Relying on the summarization process to preserve constraints; LLM-based summarizers routinely drop, paraphrase, or dilute constraints that appeared early in the conversation
Storing the authoritative safety context inside the agent's context window, where the summarizer can modify it
Re-injecting safety context only at session start but not after mid-session compaction events
Treating the agent's claim that it remembers its constraints as evidence that the constraints survived compaction

Implementation Roadmap

Phase 1 (implement before any autonomous pentesting begins): SC-001 (impact classification and CIA scoring), SC-003 (real-world classification examples), SC-004 (rate limiting, bandwidth, and payload constraints), SC-009 (kill switch), SC-010 (health check monitoring), SC-015 (post-test integrity validation), SC-020 (action allowlist enforcement external to the model).

Start with the kill switch (SC-009) and the external action allowlist (SC-020). These are the two architectural properties every responsible autonomous pentest platform must have before first engagement. Then implement impact classification (SC-001, SC-003) and rate limiting (SC-004). Layer health monitoring (SC-010) and post-test validation (SC-015) before first engagement.

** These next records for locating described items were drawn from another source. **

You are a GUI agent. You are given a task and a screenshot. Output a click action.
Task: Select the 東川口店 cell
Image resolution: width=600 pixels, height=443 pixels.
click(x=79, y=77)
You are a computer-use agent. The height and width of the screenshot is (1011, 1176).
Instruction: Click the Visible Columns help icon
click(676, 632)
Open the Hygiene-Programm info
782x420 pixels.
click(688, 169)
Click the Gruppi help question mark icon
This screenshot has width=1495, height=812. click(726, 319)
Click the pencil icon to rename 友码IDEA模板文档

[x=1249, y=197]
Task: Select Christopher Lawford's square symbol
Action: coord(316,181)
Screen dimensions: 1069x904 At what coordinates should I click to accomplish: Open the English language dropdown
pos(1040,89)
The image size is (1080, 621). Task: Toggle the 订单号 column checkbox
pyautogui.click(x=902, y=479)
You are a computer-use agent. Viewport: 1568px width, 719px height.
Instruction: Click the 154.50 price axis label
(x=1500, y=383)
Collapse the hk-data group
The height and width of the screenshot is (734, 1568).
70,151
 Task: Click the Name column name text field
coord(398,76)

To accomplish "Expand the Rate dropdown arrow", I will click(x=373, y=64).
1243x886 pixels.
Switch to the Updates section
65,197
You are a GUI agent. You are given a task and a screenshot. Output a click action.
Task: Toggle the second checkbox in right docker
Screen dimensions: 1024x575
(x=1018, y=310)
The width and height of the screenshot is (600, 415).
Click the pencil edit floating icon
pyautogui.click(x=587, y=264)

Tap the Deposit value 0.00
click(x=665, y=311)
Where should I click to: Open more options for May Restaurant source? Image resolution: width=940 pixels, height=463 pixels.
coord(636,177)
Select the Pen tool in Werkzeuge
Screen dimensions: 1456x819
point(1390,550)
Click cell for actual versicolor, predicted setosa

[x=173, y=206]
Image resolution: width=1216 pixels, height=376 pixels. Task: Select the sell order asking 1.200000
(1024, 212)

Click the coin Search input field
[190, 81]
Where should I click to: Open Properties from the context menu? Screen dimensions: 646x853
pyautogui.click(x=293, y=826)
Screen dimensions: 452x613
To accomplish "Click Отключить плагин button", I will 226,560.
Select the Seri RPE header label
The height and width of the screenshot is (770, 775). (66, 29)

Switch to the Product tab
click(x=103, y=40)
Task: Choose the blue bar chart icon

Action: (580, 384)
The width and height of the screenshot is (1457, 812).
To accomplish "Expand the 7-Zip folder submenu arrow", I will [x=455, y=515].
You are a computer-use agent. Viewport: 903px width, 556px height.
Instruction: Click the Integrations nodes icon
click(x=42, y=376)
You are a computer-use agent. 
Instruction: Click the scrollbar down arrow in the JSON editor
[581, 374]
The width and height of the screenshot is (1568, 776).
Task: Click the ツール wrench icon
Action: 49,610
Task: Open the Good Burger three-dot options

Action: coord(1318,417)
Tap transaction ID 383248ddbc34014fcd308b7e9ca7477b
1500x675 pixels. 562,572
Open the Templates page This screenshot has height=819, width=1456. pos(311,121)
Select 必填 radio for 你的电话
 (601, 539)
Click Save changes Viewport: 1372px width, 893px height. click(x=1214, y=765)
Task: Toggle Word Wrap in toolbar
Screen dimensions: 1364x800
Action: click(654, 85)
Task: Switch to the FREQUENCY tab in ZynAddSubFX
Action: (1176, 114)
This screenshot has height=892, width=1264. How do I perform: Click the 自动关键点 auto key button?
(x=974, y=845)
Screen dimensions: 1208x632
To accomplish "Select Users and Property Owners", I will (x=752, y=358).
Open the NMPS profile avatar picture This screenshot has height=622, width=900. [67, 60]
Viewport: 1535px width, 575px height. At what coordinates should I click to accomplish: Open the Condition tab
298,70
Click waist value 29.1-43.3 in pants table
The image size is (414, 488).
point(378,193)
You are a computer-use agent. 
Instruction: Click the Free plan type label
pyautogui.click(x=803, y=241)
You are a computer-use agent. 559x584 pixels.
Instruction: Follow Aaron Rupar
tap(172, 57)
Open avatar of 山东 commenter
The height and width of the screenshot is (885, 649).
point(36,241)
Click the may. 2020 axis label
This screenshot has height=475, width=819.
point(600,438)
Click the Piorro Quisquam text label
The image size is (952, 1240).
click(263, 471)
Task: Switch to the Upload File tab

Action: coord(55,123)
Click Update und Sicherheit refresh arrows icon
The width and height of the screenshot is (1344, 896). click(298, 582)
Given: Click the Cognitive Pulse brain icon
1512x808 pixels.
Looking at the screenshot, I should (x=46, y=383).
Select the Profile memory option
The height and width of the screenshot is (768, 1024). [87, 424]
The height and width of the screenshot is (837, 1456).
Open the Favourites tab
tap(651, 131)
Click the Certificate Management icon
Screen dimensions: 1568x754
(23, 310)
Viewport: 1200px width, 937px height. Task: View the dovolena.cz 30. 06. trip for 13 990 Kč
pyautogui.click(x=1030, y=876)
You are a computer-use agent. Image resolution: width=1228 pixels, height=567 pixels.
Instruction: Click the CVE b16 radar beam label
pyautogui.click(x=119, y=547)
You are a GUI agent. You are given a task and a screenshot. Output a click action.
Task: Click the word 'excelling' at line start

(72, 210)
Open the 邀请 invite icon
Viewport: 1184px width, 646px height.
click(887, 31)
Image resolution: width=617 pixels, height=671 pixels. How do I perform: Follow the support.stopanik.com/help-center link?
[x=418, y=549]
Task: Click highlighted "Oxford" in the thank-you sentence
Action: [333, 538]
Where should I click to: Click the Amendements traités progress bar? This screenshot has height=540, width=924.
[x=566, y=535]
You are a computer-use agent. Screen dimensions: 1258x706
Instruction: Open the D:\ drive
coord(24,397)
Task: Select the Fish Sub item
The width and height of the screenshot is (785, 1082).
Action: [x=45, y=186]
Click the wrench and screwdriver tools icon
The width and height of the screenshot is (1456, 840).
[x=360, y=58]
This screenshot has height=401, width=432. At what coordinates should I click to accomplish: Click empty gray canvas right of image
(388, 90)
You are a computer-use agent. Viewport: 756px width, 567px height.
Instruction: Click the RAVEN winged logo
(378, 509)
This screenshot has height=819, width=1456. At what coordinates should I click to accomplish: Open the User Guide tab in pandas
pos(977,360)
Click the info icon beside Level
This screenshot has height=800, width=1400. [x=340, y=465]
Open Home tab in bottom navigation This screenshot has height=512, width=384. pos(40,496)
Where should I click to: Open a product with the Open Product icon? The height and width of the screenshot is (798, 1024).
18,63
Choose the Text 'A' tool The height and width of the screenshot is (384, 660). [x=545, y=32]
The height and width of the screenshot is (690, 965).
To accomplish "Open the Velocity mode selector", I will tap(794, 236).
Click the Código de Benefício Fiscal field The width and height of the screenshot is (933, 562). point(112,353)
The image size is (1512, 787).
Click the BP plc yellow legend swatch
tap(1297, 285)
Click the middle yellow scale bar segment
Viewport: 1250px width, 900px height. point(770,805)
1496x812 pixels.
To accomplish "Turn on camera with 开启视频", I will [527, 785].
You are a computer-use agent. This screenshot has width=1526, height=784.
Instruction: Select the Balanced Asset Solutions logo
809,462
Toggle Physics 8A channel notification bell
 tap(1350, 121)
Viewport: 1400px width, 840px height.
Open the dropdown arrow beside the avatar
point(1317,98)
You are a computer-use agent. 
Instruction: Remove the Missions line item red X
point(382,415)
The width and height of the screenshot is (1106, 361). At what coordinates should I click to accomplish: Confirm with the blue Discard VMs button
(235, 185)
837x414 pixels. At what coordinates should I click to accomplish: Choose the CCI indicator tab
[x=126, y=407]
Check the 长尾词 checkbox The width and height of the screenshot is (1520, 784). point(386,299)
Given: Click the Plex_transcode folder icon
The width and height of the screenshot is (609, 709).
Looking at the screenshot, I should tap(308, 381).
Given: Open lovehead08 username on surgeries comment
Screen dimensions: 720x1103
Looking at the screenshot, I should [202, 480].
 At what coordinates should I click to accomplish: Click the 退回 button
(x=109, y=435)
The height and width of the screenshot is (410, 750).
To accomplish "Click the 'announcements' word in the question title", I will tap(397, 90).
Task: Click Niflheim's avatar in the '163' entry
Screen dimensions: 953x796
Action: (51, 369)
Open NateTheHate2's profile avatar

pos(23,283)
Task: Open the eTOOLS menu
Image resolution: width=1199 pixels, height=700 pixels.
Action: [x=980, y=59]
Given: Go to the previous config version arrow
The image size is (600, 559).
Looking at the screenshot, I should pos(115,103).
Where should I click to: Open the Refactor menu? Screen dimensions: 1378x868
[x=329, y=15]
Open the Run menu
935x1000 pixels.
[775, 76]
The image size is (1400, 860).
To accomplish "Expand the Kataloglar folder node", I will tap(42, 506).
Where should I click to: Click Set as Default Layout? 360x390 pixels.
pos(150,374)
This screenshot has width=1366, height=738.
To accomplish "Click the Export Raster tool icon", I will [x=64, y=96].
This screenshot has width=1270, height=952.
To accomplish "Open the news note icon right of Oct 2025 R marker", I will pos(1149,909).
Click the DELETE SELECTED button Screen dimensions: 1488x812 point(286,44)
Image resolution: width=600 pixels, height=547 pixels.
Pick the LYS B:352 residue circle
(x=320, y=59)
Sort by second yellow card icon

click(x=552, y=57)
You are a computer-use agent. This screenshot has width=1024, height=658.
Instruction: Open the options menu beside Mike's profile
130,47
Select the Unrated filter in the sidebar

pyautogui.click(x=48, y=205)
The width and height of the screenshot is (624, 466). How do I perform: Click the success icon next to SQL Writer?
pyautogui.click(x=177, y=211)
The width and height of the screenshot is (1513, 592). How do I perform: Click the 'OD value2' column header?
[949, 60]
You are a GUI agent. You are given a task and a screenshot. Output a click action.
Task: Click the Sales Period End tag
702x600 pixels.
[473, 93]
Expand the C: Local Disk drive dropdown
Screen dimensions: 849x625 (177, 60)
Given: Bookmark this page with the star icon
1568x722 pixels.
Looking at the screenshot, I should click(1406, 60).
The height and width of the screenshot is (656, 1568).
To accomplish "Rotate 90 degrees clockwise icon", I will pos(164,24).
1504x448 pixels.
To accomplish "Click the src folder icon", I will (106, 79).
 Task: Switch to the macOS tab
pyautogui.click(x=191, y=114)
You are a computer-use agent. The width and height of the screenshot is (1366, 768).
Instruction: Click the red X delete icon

Phase 2 (implement within first 3 engagements): SC-002 (industry-specific impacts), SC-005 (cascading failure prevention), SC-006 (escalation workflow), SC-007 (cumulative risk scoring with time-based decay), SC-011 and SC-012 (automated termination, circuit breaker), SC-014 (rollback tracking), SC-016 (evidence preservation/cleanup), SC-017 and SC-018 (watchdog, incident containment), SC-019 (execution sandbox and containment boundary integrity).

Prioritize SC-011 and SC-012 (automated termination, circuit breaker) first. They prevent runaway testing. Then add SC-006 (escalation workflow) and SC-014 (rollback) to handle controlled degradation, and SC-019 (execution sandbox) to contain the agent runtime within a boundary the model itself cannot reach.

Phase 3 (implement for maximum assurance): SC-008 (threshold schema validation, SHOULD), SC-013 (time-based termination, SHOULD).